═══ Record excerpts

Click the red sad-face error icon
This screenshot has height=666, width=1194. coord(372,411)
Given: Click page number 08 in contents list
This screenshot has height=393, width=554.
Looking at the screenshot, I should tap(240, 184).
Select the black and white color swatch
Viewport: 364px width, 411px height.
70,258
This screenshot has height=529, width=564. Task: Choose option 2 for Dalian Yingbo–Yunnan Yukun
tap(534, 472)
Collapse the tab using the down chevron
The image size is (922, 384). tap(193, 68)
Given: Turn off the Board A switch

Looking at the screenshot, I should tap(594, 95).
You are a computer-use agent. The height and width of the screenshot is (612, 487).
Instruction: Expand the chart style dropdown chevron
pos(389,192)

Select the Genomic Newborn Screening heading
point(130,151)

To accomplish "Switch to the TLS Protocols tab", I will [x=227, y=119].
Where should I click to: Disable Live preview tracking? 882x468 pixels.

══════

Work request
Please give back only the lines starting with the one that contains "Given: Turn off the Board A switch" and ending with the last line of the listing, retyped exactly.

Exercise response
Given: Turn off the Board A switch

Looking at the screenshot, I should tap(594, 95).
You are a computer-use agent. The height and width of the screenshot is (612, 487).
Instruction: Expand the chart style dropdown chevron
pos(389,192)

Select the Genomic Newborn Screening heading
point(130,151)

To accomplish "Switch to the TLS Protocols tab", I will [x=227, y=119].
Where should I click to: Disable Live preview tracking? 882x468 pixels.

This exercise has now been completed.